> _Stated exercise 1_: In the poem on love and the birth of a child, what does the Future sit ripening?

+++++

I lookt out on the sunny side of Life,
And saw thee summering like a blooming Vine
That reacheth globes of wine in at the lattice
By the ripe armful.

At the approach of love—

                            My life was set aflush,
As Roses redden when the Spring moves by.
                  *            *            *            *
As when the sap runs up the tingling trees,
Till all the sunny life laughs out in leaves.

Love in its fullness—

Love rays us round as glory swathes a star,
And, from the mystic touch of lips and palms,
Streams rosy warmth!

The hope of the future—

The Future, like a fruitfuller Summer, sits
Ripening her Eden silently.

The birth of a child—

Ah! bliss to make the brain reel wild!
        The Star new kindled in the dark—
        Life that had fluttered like a Lark—
Lay in her bosom a sweet Child!

How she had felt it drawing down
        Her nesting heart more close and close,—
        Her rosebud ripening to a Rose,
That she should one day see full-blown!

+++++

> _Stated exercise 2_: Revise the listing from the line that contains "1024x365 pixels. How" through the listing's final line, replacing "rankings table" with "standings table" and keeping everything else the same.

[Entries drawn from a collection]
+++++

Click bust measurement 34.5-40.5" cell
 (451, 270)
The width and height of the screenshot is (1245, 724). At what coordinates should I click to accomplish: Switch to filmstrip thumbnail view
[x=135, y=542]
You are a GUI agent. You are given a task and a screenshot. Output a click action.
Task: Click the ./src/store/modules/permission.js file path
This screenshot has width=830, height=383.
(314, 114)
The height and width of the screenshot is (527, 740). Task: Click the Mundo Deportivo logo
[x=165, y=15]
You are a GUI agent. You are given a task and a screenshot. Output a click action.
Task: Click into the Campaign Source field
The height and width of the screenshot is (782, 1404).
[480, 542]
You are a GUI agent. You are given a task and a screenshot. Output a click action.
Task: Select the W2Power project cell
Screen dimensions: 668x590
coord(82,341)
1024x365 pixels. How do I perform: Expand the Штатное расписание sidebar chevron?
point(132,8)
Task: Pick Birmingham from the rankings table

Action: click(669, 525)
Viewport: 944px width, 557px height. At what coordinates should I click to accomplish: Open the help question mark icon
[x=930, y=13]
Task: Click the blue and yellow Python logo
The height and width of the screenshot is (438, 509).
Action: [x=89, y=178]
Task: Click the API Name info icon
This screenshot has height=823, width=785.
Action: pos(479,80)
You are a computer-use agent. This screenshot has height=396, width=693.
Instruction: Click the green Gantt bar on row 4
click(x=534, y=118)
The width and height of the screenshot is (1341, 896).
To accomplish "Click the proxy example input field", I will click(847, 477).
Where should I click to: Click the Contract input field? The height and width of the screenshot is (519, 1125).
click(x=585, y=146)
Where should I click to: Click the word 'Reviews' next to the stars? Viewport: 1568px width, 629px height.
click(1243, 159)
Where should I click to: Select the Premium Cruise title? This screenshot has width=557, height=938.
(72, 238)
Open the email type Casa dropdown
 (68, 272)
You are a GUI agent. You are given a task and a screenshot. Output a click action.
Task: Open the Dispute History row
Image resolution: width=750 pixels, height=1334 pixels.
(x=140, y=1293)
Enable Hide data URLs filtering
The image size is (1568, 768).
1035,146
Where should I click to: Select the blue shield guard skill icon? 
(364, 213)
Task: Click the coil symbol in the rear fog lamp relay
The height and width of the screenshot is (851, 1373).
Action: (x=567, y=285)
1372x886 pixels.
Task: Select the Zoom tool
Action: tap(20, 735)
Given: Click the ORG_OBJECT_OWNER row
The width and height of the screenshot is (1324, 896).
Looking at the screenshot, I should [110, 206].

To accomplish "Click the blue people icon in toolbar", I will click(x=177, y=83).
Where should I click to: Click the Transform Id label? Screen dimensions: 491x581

+++++

> _Expected output 1_: Her Eden, silently.

> _Expected output 2_:
1024x365 pixels. How do I perform: Expand the Штатное расписание sidebar chevron?
point(132,8)
Task: Pick Birmingham from the standings table

Action: click(669, 525)
Viewport: 944px width, 557px height. At what coordinates should I click to accomplish: Open the help question mark icon
[x=930, y=13]
Task: Click the blue and yellow Python logo
The height and width of the screenshot is (438, 509).
Action: [x=89, y=178]
Task: Click the API Name info icon
This screenshot has height=823, width=785.
Action: pos(479,80)
You are a computer-use agent. This screenshot has height=396, width=693.
Instruction: Click the green Gantt bar on row 4
click(x=534, y=118)
The width and height of the screenshot is (1341, 896).
To accomplish "Click the proxy example input field", I will click(847, 477).
Where should I click to: Click the Contract input field? The height and width of the screenshot is (519, 1125).
click(x=585, y=146)
Where should I click to: Click the word 'Reviews' next to the stars? Viewport: 1568px width, 629px height.
click(1243, 159)
Where should I click to: Select the Premium Cruise title? This screenshot has width=557, height=938.
(72, 238)
Open the email type Casa dropdown
 (68, 272)
You are a GUI agent. You are given a task and a screenshot. Output a click action.
Task: Open the Dispute History row
Image resolution: width=750 pixels, height=1334 pixels.
(x=140, y=1293)
Enable Hide data URLs filtering
The image size is (1568, 768).
1035,146
Where should I click to: Select the blue shield guard skill icon? 
(364, 213)
Task: Click the coil symbol in the rear fog lamp relay
The height and width of the screenshot is (851, 1373).
Action: (x=567, y=285)
1372x886 pixels.
Task: Select the Zoom tool
Action: tap(20, 735)
Given: Click the ORG_OBJECT_OWNER row
The width and height of the screenshot is (1324, 896).
Looking at the screenshot, I should [110, 206].

To accomplish "Click the blue people icon in toolbar", I will click(x=177, y=83).
Where should I click to: Click the Transform Id label? Screen dimensions: 491x581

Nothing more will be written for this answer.